Later, we met Castro. Not Fidel, but a short and cheerful look-alike. Miguel Castro, historian at the Matachin Museum in town, was acting as guide for a team that had come from Havana to make a film about Baracoa. Why not join them, he asked us. No charge, and we could even star in the film. So it was that early one morning, he met us at La Rusa, bundled us into a rattletrap bus and off we went.

The team called themselves "Los Locos" ("The Madmen") and it wasn't hard to see why. In minutes, a bottle of strong rum made the rounds. Castro and the madmen downed the stuff neat, gulps at a time, more loquacious with each gulp. Winking Orlando regaled us with outrageous tales from his experiences in Angola, where Cuba sent thousands to fight the war of independence in the '70s. In each one, Pedro, another of the madmen, played a prominent part. Pedro, said Orlando, was always afraid of wild animals (wink wink making noises (wink roar wink), but Orlando would tell him to relax (wink) and have some rum (wink wink chuckle wink).

And so we rode, arriving at a small chunk of Paradise: a tiny cove on which two people would be a crowd. Gentle waves from an intensely blue sea rolled onto the little beach. Above it was Villa Maguana, a hotel with all of four rooms, all empty, against a backdrop of trees. Loveliest spot in Cuba, said Castro.

The madmen readied their equipment, steady and professional in spite of, or maybe because of, the severely depleted bottle of rum. Besides bringing us to the loveliest spot in Cuba, Castro had also enlisted a girl he said was the loveliest in all Baracoa. Teenaged, fresh-faced, smiling Marlena needed little persuasion to change into shorts and a swimsuit for her role in the film.

And while she swam and looked pretty for the cameras, we sat down for a drink of menta -- a strong mint drink -- with Alejandro Hartman, historian and curator of the Matachin Museum, also along for the ride. Hartman has attained a measure of fame for his knowledge of the area. Guidebooks that mention Baracoa invariably urge visitors to meet this soft-spoken sort who is happy to talk about Baracoa, Cuba, Fidel, Marxism, anything at all.

He narrated Baracoa's most enduring myth: that this was where Christopher Columbus first set foot in Cuba in the early 1490s, carrying a cross from Spain that now sits in the church. But opinions about the story vary wildly. While the cross has been dated to 1510, a study in the '80s concluded that it was made of very Cuban wood. Still, Hartman is a believer. According to him, Columbus's diary description of what he saw matches Baracoa's surroundings.

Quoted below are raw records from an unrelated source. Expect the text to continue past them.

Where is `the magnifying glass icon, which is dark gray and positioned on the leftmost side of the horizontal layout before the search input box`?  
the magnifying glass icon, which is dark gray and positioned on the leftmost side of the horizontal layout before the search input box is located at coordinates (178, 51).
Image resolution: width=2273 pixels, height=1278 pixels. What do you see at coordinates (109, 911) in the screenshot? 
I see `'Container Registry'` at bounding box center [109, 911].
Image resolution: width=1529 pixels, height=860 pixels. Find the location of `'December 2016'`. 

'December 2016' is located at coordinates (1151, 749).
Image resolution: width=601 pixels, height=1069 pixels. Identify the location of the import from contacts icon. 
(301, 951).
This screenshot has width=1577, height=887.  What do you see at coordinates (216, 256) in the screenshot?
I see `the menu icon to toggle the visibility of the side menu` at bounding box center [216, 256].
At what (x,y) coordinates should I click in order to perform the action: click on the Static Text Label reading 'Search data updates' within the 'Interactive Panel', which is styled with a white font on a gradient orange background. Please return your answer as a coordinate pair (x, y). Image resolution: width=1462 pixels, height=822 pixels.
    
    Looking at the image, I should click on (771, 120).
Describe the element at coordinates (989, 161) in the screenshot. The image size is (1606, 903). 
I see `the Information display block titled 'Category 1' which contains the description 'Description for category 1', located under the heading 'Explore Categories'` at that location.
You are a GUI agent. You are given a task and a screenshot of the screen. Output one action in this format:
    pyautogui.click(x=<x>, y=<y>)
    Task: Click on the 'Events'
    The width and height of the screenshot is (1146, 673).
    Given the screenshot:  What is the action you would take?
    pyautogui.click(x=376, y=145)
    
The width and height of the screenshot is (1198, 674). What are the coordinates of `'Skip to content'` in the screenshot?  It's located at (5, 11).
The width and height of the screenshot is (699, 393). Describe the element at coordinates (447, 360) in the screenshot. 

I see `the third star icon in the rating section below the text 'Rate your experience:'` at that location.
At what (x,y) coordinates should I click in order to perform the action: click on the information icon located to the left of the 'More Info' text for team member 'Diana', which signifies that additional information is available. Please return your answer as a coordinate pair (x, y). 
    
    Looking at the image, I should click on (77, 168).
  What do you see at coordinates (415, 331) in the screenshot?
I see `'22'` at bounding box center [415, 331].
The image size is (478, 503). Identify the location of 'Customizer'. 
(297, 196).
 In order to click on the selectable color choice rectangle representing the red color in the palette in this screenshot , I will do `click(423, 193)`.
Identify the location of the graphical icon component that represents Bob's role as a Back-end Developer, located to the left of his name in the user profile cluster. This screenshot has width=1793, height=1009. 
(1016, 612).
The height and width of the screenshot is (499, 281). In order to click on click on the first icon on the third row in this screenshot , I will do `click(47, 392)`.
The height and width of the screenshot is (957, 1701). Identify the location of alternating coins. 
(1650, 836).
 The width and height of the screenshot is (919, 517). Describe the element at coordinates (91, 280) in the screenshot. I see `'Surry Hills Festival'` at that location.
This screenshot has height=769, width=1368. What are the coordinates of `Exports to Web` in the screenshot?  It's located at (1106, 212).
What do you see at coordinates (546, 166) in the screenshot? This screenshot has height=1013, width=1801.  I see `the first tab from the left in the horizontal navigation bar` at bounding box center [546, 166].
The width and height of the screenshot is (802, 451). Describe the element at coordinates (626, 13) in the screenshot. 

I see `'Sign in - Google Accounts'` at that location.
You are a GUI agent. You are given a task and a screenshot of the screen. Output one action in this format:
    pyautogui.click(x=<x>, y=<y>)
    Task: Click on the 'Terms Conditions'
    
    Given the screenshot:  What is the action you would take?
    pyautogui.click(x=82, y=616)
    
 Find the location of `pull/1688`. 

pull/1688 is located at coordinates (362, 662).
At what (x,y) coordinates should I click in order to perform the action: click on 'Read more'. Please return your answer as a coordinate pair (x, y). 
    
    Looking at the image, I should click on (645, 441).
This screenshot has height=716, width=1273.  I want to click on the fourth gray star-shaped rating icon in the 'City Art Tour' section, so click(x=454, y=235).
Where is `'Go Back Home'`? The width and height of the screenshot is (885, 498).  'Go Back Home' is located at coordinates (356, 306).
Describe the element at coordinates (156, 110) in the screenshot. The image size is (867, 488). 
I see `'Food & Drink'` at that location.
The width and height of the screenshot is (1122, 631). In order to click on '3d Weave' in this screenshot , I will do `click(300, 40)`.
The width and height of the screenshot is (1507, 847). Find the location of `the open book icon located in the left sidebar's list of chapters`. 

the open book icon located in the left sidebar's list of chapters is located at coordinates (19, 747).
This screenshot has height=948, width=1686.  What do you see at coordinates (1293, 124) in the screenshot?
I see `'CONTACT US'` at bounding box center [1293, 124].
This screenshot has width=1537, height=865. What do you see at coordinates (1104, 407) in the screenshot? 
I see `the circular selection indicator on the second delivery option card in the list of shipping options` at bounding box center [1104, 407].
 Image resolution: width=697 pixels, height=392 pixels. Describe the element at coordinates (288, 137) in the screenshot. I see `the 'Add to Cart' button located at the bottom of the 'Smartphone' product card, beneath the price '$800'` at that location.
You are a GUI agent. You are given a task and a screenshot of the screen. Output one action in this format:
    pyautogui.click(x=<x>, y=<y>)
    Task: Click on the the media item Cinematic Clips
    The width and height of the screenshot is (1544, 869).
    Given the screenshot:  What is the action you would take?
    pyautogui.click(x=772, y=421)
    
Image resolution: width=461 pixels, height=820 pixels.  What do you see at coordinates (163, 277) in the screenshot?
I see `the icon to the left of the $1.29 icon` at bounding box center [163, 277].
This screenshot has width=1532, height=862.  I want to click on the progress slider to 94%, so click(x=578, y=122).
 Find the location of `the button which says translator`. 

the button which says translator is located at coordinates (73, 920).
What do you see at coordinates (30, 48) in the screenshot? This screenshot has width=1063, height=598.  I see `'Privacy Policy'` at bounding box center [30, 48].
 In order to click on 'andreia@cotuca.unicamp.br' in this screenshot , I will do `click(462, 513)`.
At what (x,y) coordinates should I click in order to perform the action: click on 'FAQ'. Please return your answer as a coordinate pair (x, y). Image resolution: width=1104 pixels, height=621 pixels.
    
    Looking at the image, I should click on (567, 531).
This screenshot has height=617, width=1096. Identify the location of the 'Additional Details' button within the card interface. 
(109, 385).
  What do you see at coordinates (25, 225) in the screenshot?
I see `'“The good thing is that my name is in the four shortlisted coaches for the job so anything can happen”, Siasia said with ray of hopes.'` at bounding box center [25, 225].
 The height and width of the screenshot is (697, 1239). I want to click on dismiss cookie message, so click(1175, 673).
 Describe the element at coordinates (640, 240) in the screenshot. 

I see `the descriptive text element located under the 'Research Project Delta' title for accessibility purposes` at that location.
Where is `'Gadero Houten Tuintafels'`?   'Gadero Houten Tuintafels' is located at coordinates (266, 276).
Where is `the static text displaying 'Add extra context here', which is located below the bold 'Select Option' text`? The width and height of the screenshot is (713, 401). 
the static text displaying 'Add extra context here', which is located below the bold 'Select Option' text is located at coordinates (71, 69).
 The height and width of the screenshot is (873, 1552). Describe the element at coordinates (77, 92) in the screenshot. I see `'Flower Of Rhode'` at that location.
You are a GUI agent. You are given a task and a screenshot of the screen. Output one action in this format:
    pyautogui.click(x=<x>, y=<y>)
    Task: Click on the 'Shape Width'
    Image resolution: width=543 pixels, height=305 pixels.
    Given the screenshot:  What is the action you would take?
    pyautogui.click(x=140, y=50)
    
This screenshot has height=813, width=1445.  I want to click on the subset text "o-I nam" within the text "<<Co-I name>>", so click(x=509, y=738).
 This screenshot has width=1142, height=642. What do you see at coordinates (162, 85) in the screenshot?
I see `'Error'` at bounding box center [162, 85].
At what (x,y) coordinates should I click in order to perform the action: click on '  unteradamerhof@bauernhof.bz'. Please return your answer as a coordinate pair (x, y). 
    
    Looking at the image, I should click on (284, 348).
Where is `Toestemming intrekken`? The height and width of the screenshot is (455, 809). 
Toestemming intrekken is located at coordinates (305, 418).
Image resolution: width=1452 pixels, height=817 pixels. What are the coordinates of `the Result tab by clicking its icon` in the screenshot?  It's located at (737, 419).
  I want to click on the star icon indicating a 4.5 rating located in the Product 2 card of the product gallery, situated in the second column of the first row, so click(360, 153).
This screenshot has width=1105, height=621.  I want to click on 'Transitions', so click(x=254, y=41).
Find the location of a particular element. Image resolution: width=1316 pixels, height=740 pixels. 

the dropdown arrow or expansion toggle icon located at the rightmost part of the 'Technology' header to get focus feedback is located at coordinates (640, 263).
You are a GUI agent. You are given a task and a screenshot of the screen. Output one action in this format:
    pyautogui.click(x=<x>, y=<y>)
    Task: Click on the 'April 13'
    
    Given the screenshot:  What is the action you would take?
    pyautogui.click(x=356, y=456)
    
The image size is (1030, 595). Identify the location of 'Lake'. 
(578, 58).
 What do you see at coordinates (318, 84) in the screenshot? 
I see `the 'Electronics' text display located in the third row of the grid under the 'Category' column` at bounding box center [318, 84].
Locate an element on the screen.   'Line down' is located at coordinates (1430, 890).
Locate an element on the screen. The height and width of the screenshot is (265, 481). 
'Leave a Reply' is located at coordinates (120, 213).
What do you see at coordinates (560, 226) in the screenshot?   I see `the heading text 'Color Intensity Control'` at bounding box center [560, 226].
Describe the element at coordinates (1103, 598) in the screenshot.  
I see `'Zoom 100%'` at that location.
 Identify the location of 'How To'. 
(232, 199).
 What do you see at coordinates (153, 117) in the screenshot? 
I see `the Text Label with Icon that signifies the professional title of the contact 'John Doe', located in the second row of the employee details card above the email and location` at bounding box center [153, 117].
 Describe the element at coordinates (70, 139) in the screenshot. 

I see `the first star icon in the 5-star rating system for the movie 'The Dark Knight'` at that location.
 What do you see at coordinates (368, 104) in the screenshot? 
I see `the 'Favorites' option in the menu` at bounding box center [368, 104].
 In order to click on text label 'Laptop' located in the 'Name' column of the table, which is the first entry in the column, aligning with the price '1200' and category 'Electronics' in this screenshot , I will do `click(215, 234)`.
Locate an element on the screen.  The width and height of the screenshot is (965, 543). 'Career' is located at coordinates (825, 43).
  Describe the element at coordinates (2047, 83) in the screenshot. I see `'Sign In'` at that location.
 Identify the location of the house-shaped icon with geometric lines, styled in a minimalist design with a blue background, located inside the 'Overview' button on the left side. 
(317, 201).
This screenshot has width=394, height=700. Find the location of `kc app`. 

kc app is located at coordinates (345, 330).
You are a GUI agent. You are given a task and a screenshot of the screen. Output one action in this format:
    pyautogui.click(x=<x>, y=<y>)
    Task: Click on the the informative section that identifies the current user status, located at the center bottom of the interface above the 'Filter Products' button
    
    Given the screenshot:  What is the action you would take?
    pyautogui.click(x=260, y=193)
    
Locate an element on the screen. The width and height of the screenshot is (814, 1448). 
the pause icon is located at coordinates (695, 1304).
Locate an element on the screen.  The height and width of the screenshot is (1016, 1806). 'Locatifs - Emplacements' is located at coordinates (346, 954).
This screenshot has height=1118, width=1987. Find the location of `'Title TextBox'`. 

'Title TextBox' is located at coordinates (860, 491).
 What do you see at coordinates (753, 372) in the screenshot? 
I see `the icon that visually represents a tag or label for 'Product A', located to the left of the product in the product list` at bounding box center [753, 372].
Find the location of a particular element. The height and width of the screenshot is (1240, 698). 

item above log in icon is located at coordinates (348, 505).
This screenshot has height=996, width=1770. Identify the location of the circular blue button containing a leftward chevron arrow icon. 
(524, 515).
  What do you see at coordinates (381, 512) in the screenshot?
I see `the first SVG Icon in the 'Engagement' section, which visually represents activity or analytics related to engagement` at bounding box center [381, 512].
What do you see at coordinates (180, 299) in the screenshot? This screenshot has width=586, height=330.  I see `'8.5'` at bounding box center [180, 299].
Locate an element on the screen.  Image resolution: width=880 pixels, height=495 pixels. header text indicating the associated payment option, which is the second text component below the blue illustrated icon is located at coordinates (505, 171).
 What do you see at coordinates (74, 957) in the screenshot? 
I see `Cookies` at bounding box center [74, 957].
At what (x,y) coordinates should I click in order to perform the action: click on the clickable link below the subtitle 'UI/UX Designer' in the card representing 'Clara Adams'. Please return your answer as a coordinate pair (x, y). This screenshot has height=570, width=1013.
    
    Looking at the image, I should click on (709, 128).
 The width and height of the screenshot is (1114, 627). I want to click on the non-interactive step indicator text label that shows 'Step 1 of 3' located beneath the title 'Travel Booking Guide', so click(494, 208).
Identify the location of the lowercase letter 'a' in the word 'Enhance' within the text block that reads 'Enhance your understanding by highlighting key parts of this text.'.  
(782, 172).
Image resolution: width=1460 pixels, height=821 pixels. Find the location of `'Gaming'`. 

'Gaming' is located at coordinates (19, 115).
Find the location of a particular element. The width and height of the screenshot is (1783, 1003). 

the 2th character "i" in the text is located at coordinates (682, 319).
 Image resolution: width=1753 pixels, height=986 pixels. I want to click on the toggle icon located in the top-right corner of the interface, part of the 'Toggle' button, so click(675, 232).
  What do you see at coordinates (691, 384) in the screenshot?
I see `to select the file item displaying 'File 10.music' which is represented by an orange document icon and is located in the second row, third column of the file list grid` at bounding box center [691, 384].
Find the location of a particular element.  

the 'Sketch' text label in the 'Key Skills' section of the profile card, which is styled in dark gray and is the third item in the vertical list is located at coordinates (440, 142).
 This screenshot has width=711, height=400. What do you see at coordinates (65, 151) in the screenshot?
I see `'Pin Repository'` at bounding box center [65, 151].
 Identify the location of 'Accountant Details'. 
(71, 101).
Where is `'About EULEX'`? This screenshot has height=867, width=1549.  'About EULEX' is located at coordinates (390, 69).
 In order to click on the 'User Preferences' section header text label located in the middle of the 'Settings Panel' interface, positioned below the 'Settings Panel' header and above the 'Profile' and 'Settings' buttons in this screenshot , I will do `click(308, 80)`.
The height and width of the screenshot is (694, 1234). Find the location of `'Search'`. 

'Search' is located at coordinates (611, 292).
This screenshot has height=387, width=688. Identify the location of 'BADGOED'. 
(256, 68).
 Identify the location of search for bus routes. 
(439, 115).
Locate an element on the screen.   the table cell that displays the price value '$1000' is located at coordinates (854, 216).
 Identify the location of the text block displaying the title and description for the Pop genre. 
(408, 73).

I don't know. But if he did come here, it's no wonder Columbus wrote this in his diary: "A thousand tongues would not suffice to describe the things of novelty and beauty I saw, for it was all like a scene of enchantment."

I understand, because we felt that enchantment too.

Now I want to see the film winking Orlando and the madmen made, but not because we starred. They assured us that films turn out best when shot on numerous gulps of Cuban rum. Another Baracoa myth. Or is it?